Smikle said Cuomo also is philosophically closer to Lhota than de Blasio on education issues, particularly on charter schools. For his part, de Blasio has proposed a moratorium on charters, which are publicly funded but privately run, and even supports charging them rent.
“That would eviscerate the charter school movement,” said Smikle.
Mayor Bloomberg provides the charters co-located in public schools with free space. De Blasio also said he supports a moratorium on closing low-performing schools, arguing that more should be done to address their needs before the doors are shut.
In Buffalo last month, Cuomo said failing public schools should get the “death penalty.” Lhota supports the policy of closing low-performing schools.
The Post article notes that Cuoo refuses to raise taxes on rich people (a stance Lhota shares with Cuomo) while de Blasio wants to raise taxes on rich people to fund universal pre-K.
The Post also reports that Cuomo dismissed any policy differences between himself and de Blasio:
“No mayor or governor in recent memory will have as close a personal relationship as Gov. Cuomo and Bill de Blasio,” a source close to the governor said.

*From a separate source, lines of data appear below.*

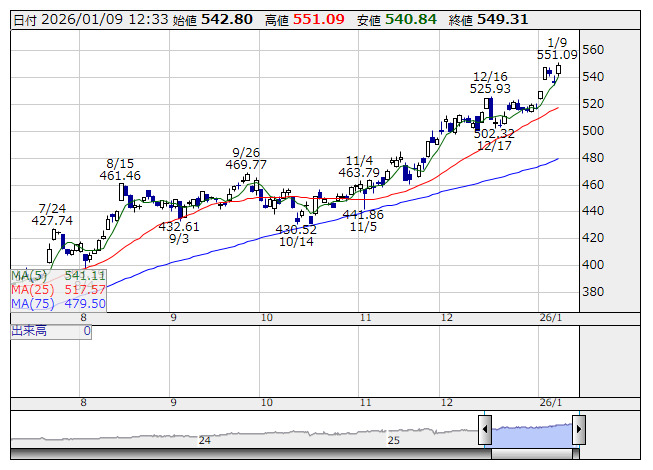The image size is (653, 470).
Task: Click the 8/15 peak 461.46 annotation
Action: 119,169
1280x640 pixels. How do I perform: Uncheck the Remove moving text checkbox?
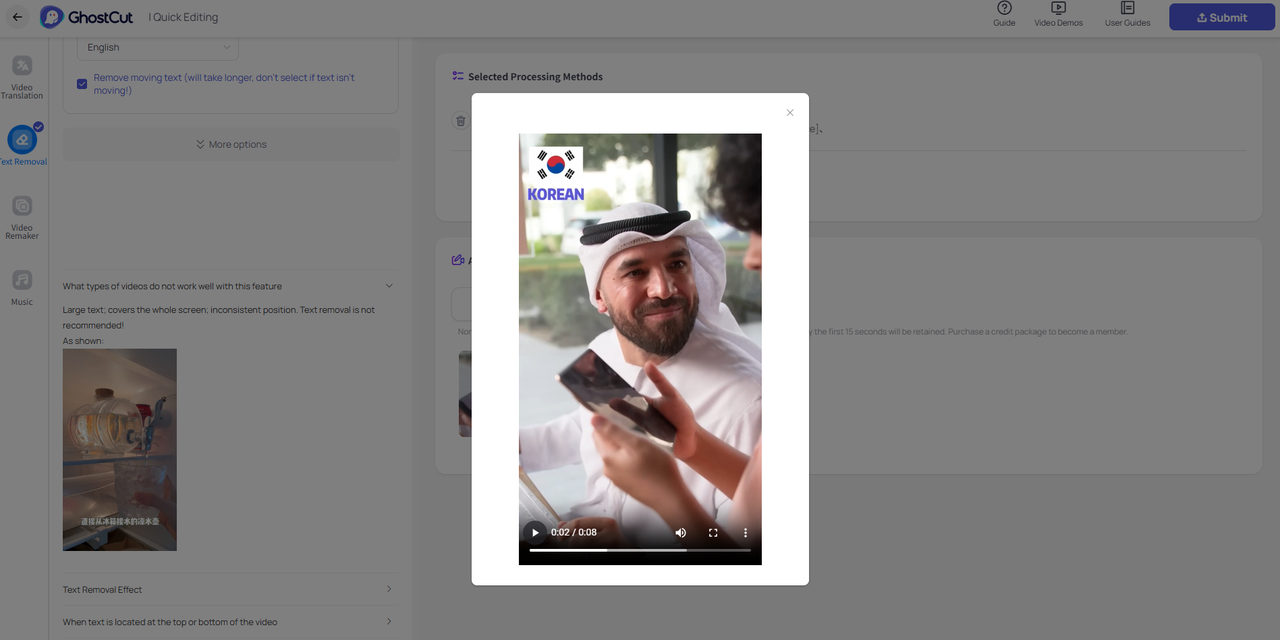(82, 84)
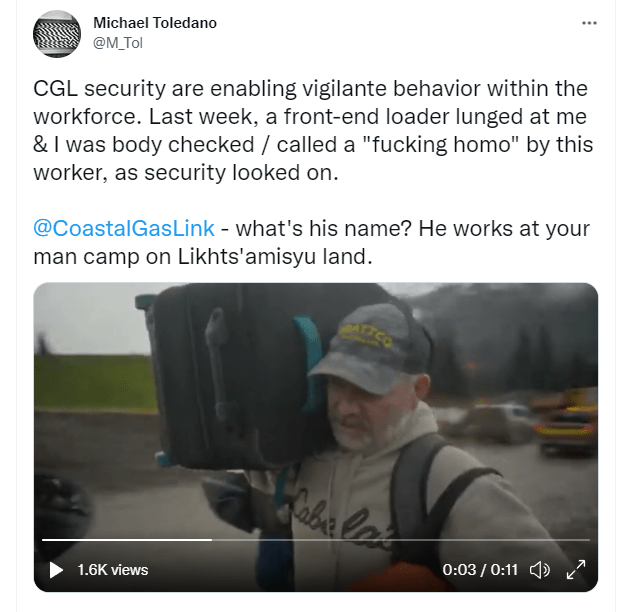Image resolution: width=624 pixels, height=612 pixels.
Task: Expand the video to fullscreen
Action: click(x=576, y=570)
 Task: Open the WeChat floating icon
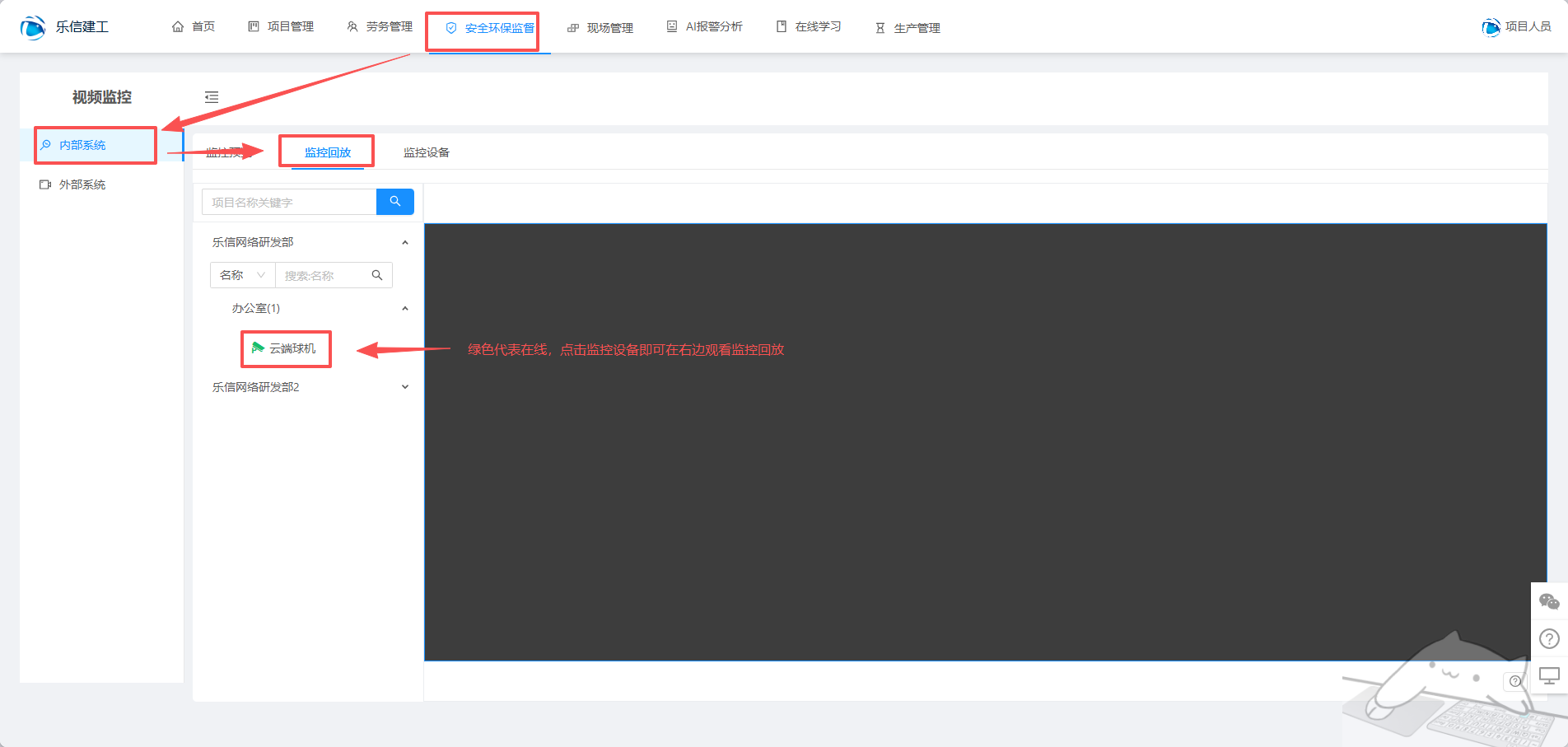pyautogui.click(x=1549, y=602)
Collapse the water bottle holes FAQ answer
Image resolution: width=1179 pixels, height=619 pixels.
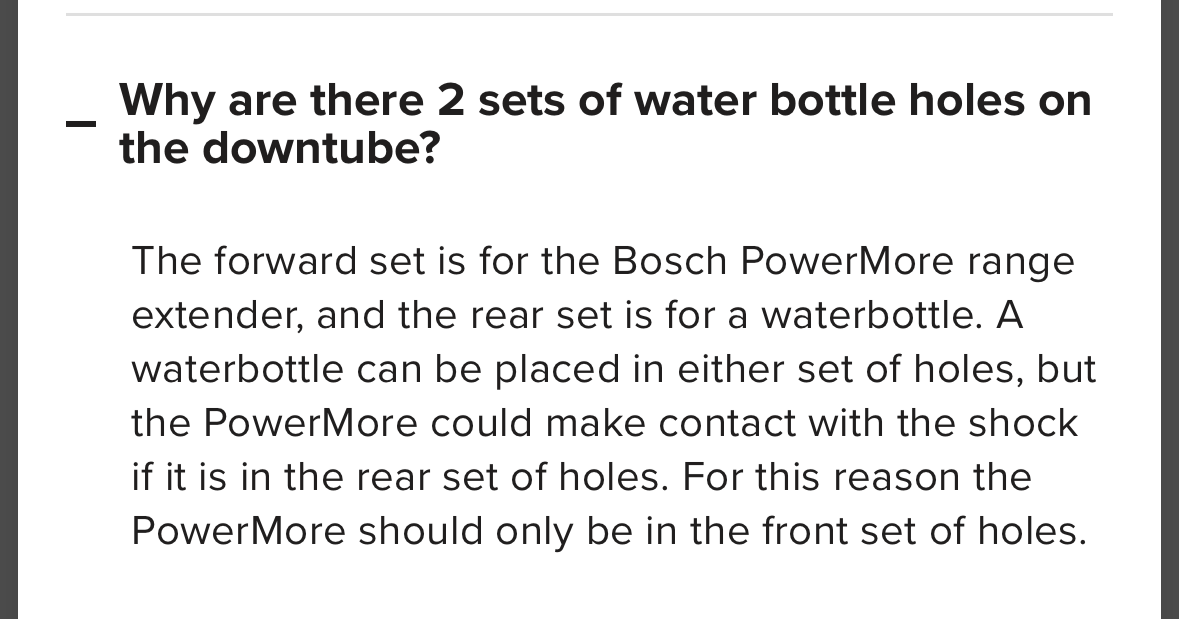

As I have written before here at Perdido Street School, if de Blasio and Cuomo are working well together on issues, it will mean that de Blasio has caved to the governor on many of his progressive policy positions from the campaign and is following along with Cuomo's Third Way social liberalism/economic corporatism stances.
So here's hoping they don't work well together.
One final point:
If Cuomo is compadre with Joe Lhota, the former Giuliani administration official, on so many issues like taxes and charter schools and education reform, why is Cuomo a "Democrat"?
The question is rhetorical, of course.
Cuomo is a "Democrat" the way the hedge fund managers at the Democrats For Education Reform are "Democrats."